Copy the lines below exactly. Start at the first and finish with the line containing "Task: Click the home breadcrumb icon".
Top of Material provided
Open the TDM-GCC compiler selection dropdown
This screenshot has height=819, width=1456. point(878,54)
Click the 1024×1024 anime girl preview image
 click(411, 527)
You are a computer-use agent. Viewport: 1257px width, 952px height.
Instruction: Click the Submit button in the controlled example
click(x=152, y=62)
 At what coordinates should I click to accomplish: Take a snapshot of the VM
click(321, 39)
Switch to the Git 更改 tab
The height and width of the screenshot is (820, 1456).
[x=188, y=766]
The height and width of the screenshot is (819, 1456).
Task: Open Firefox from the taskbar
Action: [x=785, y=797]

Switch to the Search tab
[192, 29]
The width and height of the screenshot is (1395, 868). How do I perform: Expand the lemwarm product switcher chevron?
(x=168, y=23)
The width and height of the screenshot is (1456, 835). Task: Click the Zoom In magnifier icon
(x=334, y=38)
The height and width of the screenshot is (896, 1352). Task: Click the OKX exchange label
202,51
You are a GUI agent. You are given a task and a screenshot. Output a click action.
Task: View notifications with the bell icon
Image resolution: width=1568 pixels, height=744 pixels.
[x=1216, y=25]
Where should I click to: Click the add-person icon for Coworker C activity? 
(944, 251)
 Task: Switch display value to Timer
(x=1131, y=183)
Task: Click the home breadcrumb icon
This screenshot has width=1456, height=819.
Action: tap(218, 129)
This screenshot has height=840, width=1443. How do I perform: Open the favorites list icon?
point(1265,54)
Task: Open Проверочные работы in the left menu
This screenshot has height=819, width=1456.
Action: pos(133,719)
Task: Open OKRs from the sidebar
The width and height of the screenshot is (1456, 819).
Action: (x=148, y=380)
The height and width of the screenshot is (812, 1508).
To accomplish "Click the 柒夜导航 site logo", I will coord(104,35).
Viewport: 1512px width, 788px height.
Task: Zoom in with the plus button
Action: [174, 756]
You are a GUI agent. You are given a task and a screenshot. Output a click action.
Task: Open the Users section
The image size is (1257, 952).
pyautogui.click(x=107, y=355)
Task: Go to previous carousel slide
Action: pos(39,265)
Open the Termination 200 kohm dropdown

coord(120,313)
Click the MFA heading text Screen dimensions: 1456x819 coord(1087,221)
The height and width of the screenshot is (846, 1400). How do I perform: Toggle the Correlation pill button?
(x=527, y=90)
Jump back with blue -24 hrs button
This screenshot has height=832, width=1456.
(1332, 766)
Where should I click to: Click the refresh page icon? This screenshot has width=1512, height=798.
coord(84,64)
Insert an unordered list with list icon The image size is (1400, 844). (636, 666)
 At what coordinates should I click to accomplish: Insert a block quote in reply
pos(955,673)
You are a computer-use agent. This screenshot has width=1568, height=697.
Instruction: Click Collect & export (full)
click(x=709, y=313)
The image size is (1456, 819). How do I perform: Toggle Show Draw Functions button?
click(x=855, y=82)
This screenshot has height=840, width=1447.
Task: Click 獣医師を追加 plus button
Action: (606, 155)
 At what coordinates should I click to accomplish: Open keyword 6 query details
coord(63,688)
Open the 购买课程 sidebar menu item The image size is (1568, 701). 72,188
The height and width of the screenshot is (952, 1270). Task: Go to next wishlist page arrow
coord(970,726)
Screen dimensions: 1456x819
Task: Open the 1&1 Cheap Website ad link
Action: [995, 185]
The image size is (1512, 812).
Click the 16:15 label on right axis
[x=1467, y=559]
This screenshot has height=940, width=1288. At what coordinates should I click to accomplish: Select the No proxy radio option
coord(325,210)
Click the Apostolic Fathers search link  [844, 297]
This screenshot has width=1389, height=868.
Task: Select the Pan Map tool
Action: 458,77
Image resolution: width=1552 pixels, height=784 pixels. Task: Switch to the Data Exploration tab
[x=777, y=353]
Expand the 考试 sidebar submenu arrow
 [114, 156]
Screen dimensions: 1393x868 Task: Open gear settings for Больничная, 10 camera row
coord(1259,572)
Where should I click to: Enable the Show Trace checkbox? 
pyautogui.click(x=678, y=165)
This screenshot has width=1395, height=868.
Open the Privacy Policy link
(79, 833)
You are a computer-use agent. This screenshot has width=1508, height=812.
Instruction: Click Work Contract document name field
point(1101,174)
Bottom of Material provided
§ **Reply**
Open the TDM-GCC compiler selection dropdown
This screenshot has height=819, width=1456. point(878,54)
Click the 1024×1024 anime girl preview image
 click(411, 527)
You are a computer-use agent. Viewport: 1257px width, 952px height.
Instruction: Click the Submit button in the controlled example
click(x=152, y=62)
 At what coordinates should I click to accomplish: Take a snapshot of the VM
click(321, 39)
Switch to the Git 更改 tab
The height and width of the screenshot is (820, 1456).
[x=188, y=766]
The height and width of the screenshot is (819, 1456).
Task: Open Firefox from the taskbar
Action: [x=785, y=797]

Switch to the Search tab
[192, 29]
The width and height of the screenshot is (1395, 868). How do I perform: Expand the lemwarm product switcher chevron?
(x=168, y=23)
The width and height of the screenshot is (1456, 835). Task: Click the Zoom In magnifier icon
(x=334, y=38)
The height and width of the screenshot is (896, 1352). Task: Click the OKX exchange label
202,51
You are a GUI agent. You are given a task and a screenshot. Output a click action.
Task: View notifications with the bell icon
Image resolution: width=1568 pixels, height=744 pixels.
[x=1216, y=25]
Where should I click to: Click the add-person icon for Coworker C activity? 
(944, 251)
 Task: Switch display value to Timer
(x=1131, y=183)
Task: Click the home breadcrumb icon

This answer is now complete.